Be Silent and Come Out of Him

Mark 1:21-41; Luke 4:31-41

“Be silent and come out of him!”

Jesus was teaching in the local synagogue at Capernaum, the home town of Peter and Andrew. The people gathered in that congregation would have already been somewhat familiar with Jesus by now, and they would have been very familiar with one another, since most of them had lived there all their lives. But within their midst was a man possessed by a demon.

Whether this man was well known to the others or a stranger is not clear, but his condition became obvious to everyone once he began to cry out in terror at the sight of Jesus. “Go away!” he cried, “What do you want with us, Jesus of Nazareth? Have you come to destroy us? I know who you are—the Holy One of God!” Jesus’ response to this was both immediate and absolute: “Be silent and come out of him!” was all that he needed to say. The demon instantly threw the man down with a shriek and came out, leaving him unharmed.

Shortly after this incident, Jesus went to Peter’s house where Peter’s mother-in-law was lying sick in bed with a fever. Although Jesus’ exact words are not recorded, Luke’s gospel tells us that he rebuked the fever and that Peter’s mother-in-law was instantly restored.

“Come out of him!” – The demon who had shouted in fearful defiance for Jesus to “Go away!” was impelled to come out at his command; it had no choice but to obey. The same was true of the fever, it too could not withstand the rebuke of the Lord, for this was a command from God himself – the same God who commanded the light and separated it from the darkness, and who established the boundaries of the sea upon the sand. (Genesis 1:3-10)

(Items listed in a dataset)
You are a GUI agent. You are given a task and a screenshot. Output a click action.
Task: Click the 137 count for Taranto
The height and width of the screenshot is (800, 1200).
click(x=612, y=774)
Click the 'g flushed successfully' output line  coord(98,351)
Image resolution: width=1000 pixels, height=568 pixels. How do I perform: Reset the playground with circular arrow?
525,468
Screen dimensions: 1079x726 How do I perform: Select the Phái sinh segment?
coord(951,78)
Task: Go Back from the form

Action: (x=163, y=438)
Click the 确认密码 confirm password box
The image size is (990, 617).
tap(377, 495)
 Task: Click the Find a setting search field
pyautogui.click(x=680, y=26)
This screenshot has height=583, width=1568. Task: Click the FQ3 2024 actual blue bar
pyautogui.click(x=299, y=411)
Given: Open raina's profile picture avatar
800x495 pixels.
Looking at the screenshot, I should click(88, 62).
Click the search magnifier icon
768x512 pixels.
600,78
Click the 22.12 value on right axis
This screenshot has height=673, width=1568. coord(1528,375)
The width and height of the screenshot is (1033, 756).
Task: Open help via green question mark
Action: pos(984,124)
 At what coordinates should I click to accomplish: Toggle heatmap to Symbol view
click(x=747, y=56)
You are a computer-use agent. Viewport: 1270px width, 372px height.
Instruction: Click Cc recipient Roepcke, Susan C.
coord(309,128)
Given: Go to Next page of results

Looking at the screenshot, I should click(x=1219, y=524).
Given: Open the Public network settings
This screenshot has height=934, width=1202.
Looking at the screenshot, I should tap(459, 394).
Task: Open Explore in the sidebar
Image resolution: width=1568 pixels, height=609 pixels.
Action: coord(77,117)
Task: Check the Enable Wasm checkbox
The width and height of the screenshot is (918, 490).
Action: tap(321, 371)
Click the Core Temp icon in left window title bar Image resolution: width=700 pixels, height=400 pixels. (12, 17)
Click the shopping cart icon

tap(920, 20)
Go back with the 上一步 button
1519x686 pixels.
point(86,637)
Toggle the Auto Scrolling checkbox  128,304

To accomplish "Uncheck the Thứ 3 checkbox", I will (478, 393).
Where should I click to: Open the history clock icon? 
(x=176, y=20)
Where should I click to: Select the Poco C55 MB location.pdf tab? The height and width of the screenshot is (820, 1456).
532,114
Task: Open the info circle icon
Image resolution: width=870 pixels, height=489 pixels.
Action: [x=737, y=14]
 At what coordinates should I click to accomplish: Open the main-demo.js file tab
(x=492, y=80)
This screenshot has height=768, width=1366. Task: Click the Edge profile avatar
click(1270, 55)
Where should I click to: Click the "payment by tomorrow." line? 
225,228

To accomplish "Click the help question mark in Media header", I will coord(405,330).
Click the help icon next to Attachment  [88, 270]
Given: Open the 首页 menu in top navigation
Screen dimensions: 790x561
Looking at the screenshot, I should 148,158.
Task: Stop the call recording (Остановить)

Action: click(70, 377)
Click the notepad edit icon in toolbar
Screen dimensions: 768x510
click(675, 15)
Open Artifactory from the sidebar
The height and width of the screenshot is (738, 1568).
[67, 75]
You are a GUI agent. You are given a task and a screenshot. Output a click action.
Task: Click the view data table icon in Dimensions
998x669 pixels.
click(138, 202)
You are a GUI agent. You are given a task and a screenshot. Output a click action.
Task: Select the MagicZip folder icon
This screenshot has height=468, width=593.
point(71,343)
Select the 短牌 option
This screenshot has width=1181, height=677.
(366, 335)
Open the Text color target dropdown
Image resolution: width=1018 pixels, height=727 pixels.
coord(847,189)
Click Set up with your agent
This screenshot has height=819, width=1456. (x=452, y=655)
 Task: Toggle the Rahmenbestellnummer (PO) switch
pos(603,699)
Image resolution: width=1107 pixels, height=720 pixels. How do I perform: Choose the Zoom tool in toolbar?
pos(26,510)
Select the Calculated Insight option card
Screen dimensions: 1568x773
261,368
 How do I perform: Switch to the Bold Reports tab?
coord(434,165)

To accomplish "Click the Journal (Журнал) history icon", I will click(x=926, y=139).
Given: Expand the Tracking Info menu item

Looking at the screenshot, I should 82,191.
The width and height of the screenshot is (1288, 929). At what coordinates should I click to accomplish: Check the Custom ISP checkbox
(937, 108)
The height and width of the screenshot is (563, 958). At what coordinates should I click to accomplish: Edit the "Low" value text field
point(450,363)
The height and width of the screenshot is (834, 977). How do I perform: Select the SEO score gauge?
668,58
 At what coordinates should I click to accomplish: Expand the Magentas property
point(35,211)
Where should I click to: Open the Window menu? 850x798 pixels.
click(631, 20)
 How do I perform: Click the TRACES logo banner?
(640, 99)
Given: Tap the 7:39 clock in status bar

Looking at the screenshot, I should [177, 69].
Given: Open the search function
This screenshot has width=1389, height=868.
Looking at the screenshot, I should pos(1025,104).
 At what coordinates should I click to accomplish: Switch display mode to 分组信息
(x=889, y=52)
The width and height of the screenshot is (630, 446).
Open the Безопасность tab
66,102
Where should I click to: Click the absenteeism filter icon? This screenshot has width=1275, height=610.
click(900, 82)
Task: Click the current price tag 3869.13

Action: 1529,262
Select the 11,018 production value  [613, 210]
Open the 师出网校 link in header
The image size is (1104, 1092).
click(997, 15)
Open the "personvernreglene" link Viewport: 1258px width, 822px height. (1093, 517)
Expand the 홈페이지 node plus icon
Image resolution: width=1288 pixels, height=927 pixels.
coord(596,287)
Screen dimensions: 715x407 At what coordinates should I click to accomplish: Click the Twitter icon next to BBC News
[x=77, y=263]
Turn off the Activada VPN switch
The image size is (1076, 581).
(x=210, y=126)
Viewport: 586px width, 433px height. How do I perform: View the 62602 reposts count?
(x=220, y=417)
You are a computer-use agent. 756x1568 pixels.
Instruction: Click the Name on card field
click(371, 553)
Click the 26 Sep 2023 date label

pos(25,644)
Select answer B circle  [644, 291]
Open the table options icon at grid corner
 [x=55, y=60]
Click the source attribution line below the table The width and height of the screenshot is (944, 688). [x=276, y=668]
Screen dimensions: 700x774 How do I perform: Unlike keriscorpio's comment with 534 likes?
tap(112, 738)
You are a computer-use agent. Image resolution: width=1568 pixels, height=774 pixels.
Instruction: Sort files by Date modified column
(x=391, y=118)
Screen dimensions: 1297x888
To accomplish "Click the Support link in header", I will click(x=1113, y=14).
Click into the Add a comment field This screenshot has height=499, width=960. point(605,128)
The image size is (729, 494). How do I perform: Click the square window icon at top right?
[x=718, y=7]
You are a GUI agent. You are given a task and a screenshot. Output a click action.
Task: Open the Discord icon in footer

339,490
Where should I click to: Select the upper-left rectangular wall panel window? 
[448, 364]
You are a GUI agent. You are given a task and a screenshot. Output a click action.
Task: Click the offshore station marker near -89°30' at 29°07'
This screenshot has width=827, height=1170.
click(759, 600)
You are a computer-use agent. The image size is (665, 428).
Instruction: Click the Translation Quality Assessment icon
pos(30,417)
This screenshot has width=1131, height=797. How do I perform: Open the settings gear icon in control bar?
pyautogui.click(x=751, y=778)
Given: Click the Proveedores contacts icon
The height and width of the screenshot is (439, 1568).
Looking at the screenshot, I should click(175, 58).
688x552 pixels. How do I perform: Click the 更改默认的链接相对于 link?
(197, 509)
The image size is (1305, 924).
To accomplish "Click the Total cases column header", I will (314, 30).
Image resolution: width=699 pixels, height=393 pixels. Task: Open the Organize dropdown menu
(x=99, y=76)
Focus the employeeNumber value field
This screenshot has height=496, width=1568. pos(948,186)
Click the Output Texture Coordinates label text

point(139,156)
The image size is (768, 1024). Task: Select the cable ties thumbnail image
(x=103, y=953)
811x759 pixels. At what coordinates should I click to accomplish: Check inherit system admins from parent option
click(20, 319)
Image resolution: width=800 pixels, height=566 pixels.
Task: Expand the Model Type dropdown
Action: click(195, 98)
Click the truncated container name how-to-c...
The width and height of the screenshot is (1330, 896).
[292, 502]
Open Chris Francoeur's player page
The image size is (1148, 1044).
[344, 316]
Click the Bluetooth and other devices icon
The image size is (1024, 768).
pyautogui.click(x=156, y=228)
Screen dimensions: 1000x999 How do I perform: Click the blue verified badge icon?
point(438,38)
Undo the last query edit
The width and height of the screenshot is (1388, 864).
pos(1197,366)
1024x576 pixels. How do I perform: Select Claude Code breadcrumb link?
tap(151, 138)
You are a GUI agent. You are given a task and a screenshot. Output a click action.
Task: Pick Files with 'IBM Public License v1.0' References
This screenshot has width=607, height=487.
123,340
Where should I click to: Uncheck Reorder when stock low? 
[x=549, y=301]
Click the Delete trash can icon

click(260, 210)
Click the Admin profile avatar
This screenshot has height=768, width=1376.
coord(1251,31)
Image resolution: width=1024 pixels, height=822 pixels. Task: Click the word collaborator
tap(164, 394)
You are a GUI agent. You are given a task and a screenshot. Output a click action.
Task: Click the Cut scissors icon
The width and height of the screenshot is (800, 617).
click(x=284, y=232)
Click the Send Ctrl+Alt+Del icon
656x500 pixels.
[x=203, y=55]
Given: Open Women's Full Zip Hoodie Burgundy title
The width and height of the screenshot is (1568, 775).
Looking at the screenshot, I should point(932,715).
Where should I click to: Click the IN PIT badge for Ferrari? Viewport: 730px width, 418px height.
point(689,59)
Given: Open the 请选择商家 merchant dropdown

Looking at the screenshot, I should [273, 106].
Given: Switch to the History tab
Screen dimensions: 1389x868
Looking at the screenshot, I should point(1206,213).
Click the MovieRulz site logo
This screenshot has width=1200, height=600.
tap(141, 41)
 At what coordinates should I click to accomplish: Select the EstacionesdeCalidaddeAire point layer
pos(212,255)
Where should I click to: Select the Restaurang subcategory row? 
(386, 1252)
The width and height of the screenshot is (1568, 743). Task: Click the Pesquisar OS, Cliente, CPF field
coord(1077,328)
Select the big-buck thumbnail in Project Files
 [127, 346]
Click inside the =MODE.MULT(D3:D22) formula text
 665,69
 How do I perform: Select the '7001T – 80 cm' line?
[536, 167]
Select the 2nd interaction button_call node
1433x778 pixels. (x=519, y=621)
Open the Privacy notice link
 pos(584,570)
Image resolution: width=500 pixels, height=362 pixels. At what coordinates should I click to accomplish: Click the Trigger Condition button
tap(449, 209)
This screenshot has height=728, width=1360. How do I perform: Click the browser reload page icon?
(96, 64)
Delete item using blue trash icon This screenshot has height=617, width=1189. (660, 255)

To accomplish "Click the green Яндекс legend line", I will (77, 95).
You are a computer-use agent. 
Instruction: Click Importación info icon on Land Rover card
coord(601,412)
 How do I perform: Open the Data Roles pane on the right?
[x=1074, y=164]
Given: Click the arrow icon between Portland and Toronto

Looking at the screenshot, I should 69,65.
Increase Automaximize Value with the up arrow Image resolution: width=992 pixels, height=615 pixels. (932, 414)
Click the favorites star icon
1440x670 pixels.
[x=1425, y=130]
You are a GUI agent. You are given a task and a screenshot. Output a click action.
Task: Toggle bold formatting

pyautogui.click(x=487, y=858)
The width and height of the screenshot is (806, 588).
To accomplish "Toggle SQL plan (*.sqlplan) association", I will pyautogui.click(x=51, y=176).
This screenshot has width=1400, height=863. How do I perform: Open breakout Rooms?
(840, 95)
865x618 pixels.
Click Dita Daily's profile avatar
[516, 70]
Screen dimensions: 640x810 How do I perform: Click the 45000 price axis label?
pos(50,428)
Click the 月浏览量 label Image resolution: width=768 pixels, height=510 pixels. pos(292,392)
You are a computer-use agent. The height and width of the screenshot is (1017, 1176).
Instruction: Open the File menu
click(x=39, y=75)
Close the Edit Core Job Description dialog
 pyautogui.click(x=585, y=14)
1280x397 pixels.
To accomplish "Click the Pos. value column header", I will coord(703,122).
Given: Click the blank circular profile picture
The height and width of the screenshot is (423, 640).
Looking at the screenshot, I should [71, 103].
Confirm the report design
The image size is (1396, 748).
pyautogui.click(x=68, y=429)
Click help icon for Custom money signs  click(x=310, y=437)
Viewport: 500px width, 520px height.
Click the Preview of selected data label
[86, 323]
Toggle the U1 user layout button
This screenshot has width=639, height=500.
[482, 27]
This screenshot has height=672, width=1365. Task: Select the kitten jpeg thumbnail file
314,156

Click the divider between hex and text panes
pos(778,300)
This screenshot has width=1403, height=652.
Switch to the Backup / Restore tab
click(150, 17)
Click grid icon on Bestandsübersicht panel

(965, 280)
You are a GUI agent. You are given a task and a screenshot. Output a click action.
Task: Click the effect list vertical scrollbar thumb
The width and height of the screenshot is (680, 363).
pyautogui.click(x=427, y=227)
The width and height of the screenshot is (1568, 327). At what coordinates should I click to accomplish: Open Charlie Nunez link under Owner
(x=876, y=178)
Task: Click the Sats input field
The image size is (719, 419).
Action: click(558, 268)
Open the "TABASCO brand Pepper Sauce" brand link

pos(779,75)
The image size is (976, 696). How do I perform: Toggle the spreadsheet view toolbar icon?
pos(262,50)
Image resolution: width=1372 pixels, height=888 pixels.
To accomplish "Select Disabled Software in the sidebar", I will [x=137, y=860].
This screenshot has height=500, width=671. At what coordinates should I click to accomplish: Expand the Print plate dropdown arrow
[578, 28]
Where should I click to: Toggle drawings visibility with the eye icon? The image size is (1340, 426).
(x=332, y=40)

__Problem requirements__:
Return the complete text titled "Be Silent and Come Out of Him" word for word, with no changes.

__Answer to this task__:
Be Silent and Come Out of Him

Mark 1:21-41; Luke 4:31-41

“Be silent and come out of him!”

Jesus was teaching in the local synagogue at Capernaum, the home town of Peter and Andrew. The people gathered in that congregation would have already been somewhat familiar with Jesus by now, and they would have been very familiar with one another, since most of them had lived there all their lives. But within their midst was a man possessed by a demon.

Whether this man was well known to the others or a stranger is not clear, but his condition became obvious to everyone once he began to cry out in terror at the sight of Jesus. “Go away!” he cried, “What do you want with us, Jesus of Nazareth? Have you come to destroy us? I know who you are—the Holy One of God!” Jesus’ response to this was both immediate and absolute: “Be silent and come out of him!” was all that he needed to say. The demon instantly threw the man down with a shriek and came out, leaving him unharmed.

Shortly after this incident, Jesus went to Peter’s house where Peter’s mother-in-law was lying sick in bed with a fever. Although Jesus’ exact words are not recorded, Luke’s gospel tells us that he rebuked the fever and that Peter’s mother-in-law was instantly restored.

“Come out of him!” – The demon who had shouted in fearful defiance for Jesus to “Go away!” was impelled to come out at his command; it had no choice but to obey. The same was true of the fever, it too could not withstand the rebuke of the Lord, for this was a command from God himself – the same God who commanded the light and separated it from the darkness, and who established the boundaries of the sea upon the sand. (Genesis 1:3-10)